Food, clothing, and shelter are three things you shouldn’t go without, even in the face of mounting interest payments. Kevin Gallegos of Freedom Financial Network, LLC, recommends taking care of your basic needs first, but not going overboard.
“This does not mean gourmet dining, a trendy wardrobe and a mini-mansion are necessities,” Gallegos said.
Additionally, make sure that your home and utility costs do not exceed 30 percent of your income. If your basic expenses take up a large part of your income, consider cutting back. Stop going out to dinner and cook meals at home instead. Bring your lunch to work, carpool, or consider getting a roommate.
Secured and unsecured debts
Once you’re ready to begin paying back your debt, focus on loans that are tied to physical assets, such as your home loan and auto loan.
“If you do not pay these bills on time, you could lose the asset, which – in the case of a car or home – can be devastating,” Gallegos said.
Unsecured debts include student loans and credit card loans. While student loans are considered investments, borrowers should pay them off diligently if possible.
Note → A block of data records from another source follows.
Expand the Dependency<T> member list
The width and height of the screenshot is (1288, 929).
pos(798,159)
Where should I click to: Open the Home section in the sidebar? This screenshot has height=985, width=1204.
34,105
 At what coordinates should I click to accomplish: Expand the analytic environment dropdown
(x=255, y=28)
Student loans can’t be absolved through bankruptcy, and the government can garnish the wages of borrowers who default.
Saving for a rainy day is a good way to avoid situations that require taking out spur-of-the-moment personal loans.
“One of the best ways to avoid debt is to have a savings fund for emergencies,” Gallegos said. “Even just a few hundred dollars can make the difference between charging and not charging an unexpected expense.”
Gallegos recommends creating a small fund that covers six to nine months of personal expenses.
The best approach to debt
When choosing which personal loan to pay off first, there are two methods financial advisers promote: the snowball method and the avalanche method.
The avalanche method involves tackling the loan with the highest interest rate first, whereas the snowball method involves paying off the smallest loan first, then moving on to the next one.
The snowball method can be more costly than the avalanche method, because you might pay more interest over the long run,” Gallegos said. He added that, while the snowball method may cost more, it’s a better fit for individuals who aren’t motivated to pay off their debt.